#### [WORK REQUIRED]
Edit the items below by swapping every "Instruction" for "Goal", and leave everything else unchanged.

#### [MATERIAL PROVIDED]
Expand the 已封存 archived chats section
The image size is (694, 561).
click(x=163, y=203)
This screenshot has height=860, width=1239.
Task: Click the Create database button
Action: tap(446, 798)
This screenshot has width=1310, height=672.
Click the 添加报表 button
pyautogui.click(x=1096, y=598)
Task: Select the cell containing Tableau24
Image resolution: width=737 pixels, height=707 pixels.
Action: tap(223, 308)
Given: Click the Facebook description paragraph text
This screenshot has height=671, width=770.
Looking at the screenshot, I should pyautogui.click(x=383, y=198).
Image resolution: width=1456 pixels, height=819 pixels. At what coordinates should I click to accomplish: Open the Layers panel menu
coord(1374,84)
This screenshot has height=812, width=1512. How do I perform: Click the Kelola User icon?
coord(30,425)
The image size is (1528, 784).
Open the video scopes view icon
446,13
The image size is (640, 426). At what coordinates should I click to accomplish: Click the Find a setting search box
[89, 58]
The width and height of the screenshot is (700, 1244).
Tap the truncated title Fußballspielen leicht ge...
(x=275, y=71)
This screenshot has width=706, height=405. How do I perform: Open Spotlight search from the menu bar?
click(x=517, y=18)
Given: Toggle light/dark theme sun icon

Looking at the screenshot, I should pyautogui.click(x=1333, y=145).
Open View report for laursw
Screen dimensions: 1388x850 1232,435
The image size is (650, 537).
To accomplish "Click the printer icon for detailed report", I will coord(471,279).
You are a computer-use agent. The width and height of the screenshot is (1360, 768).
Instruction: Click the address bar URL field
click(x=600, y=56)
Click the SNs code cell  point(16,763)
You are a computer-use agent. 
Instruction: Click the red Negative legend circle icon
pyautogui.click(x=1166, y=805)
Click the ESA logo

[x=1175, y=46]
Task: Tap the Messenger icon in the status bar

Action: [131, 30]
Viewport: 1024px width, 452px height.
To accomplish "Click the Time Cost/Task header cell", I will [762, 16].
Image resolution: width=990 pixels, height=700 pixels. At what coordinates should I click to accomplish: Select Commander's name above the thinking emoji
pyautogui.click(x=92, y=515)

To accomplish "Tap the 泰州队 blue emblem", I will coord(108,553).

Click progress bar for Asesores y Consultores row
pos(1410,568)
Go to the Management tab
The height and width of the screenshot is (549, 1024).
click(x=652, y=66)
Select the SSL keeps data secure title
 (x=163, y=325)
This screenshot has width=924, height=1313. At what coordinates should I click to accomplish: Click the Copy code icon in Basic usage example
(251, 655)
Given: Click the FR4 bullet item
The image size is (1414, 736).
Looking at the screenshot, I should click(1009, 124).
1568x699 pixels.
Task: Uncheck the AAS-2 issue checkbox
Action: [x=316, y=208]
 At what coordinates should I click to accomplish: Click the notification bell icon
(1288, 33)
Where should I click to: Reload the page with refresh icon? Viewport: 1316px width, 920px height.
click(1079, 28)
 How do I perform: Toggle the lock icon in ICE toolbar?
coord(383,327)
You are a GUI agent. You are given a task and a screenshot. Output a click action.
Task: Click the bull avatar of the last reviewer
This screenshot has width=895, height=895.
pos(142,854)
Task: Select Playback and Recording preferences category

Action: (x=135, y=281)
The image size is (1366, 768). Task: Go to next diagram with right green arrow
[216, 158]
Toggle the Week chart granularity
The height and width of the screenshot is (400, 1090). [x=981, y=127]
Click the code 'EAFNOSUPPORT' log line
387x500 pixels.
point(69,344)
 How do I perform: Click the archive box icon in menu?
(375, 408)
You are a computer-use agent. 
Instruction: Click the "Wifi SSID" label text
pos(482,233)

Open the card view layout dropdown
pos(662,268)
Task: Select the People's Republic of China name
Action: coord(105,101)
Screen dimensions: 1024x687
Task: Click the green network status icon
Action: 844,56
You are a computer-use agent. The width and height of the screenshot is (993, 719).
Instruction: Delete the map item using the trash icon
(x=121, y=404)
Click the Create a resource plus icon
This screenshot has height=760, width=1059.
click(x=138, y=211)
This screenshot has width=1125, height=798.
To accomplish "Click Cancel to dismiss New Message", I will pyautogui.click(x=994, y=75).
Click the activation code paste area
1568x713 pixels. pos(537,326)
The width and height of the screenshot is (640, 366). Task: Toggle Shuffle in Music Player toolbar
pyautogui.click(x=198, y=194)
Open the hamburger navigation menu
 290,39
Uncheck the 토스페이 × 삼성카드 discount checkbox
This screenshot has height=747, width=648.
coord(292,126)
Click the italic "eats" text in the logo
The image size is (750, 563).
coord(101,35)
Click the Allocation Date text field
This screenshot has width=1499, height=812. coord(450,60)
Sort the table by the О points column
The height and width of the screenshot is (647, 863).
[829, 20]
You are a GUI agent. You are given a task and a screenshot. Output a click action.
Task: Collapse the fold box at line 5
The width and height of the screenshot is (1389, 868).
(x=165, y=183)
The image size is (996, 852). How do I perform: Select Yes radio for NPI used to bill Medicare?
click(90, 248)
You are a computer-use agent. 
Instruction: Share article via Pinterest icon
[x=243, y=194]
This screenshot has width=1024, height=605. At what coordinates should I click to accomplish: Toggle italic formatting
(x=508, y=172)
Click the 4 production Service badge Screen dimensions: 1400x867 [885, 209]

#### [EXERCISE RESPONSE]
Expand the 已封存 archived chats section
The image size is (694, 561).
click(x=163, y=203)
This screenshot has height=860, width=1239.
Task: Click the Create database button
Action: tap(446, 798)
This screenshot has width=1310, height=672.
Click the 添加报表 button
pyautogui.click(x=1096, y=598)
Task: Select the cell containing Tableau24
Image resolution: width=737 pixels, height=707 pixels.
Action: tap(223, 308)
Given: Click the Facebook description paragraph text
This screenshot has height=671, width=770.
Looking at the screenshot, I should pyautogui.click(x=383, y=198).
Image resolution: width=1456 pixels, height=819 pixels. At what coordinates should I click to accomplish: Open the Layers panel menu
coord(1374,84)
This screenshot has height=812, width=1512. How do I perform: Click the Kelola User icon?
coord(30,425)
The image size is (1528, 784).
Open the video scopes view icon
446,13
The image size is (640, 426). At what coordinates should I click to accomplish: Click the Find a setting search box
[89, 58]
The width and height of the screenshot is (700, 1244).
Tap the truncated title Fußballspielen leicht ge...
(x=275, y=71)
This screenshot has width=706, height=405. How do I perform: Open Spotlight search from the menu bar?
click(x=517, y=18)
Given: Toggle light/dark theme sun icon

Looking at the screenshot, I should pyautogui.click(x=1333, y=145).
Open View report for laursw
Screen dimensions: 1388x850 1232,435
The image size is (650, 537).
To accomplish "Click the printer icon for detailed report", I will coord(471,279).
You are a computer-use agent. The width and height of the screenshot is (1360, 768).
Goal: Click the address bar URL field
click(x=600, y=56)
Click the SNs code cell  point(16,763)
You are a computer-use agent. 
Goal: Click the red Negative legend circle icon
pyautogui.click(x=1166, y=805)
Click the ESA logo

[x=1175, y=46]
Task: Tap the Messenger icon in the status bar

Action: [131, 30]
Viewport: 1024px width, 452px height.
To accomplish "Click the Time Cost/Task header cell", I will [762, 16].
Image resolution: width=990 pixels, height=700 pixels. At what coordinates should I click to accomplish: Select Commander's name above the thinking emoji
pyautogui.click(x=92, y=515)

To accomplish "Tap the 泰州队 blue emblem", I will coord(108,553).

Click progress bar for Asesores y Consultores row
pos(1410,568)
Go to the Management tab
The height and width of the screenshot is (549, 1024).
click(x=652, y=66)
Select the SSL keeps data secure title
 (x=163, y=325)
This screenshot has width=924, height=1313. At what coordinates should I click to accomplish: Click the Copy code icon in Basic usage example
(251, 655)
Given: Click the FR4 bullet item
The image size is (1414, 736).
Looking at the screenshot, I should click(1009, 124).
1568x699 pixels.
Task: Uncheck the AAS-2 issue checkbox
Action: [x=316, y=208]
 At what coordinates should I click to accomplish: Click the notification bell icon
(1288, 33)
Where should I click to: Reload the page with refresh icon? Viewport: 1316px width, 920px height.
click(1079, 28)
 How do I perform: Toggle the lock icon in ICE toolbar?
coord(383,327)
You are a GUI agent. You are given a task and a screenshot. Output a click action.
Task: Click the bull avatar of the last reviewer
This screenshot has width=895, height=895.
pos(142,854)
Task: Select Playback and Recording preferences category

Action: (x=135, y=281)
The image size is (1366, 768). Task: Go to next diagram with right green arrow
[216, 158]
Toggle the Week chart granularity
The height and width of the screenshot is (400, 1090). [x=981, y=127]
Click the code 'EAFNOSUPPORT' log line
387x500 pixels.
point(69,344)
 How do I perform: Click the archive box icon in menu?
(375, 408)
You are a computer-use agent. 
Goal: Click the "Wifi SSID" label text
pos(482,233)

Open the card view layout dropdown
pos(662,268)
Task: Select the People's Republic of China name
Action: coord(105,101)
Screen dimensions: 1024x687
Task: Click the green network status icon
Action: 844,56
You are a computer-use agent. The width and height of the screenshot is (993, 719).
Goal: Delete the map item using the trash icon
(x=121, y=404)
Click the Create a resource plus icon
This screenshot has height=760, width=1059.
click(x=138, y=211)
This screenshot has width=1125, height=798.
To accomplish "Click Cancel to dismiss New Message", I will pyautogui.click(x=994, y=75).
Click the activation code paste area
1568x713 pixels. pos(537,326)
The width and height of the screenshot is (640, 366). Task: Toggle Shuffle in Music Player toolbar
pyautogui.click(x=198, y=194)
Open the hamburger navigation menu
 290,39
Uncheck the 토스페이 × 삼성카드 discount checkbox
This screenshot has height=747, width=648.
coord(292,126)
Click the italic "eats" text in the logo
The image size is (750, 563).
coord(101,35)
Click the Allocation Date text field
This screenshot has width=1499, height=812. coord(450,60)
Sort the table by the О points column
The height and width of the screenshot is (647, 863).
[829, 20]
You are a GUI agent. You are given a task and a screenshot. Output a click action.
Task: Collapse the fold box at line 5
The width and height of the screenshot is (1389, 868).
(x=165, y=183)
The image size is (996, 852). How do I perform: Select Yes radio for NPI used to bill Medicare?
click(90, 248)
You are a computer-use agent. 
Goal: Share article via Pinterest icon
[x=243, y=194]
This screenshot has width=1024, height=605. At what coordinates should I click to accomplish: Toggle italic formatting
(x=508, y=172)
Click the 4 production Service badge Screen dimensions: 1400x867 [885, 209]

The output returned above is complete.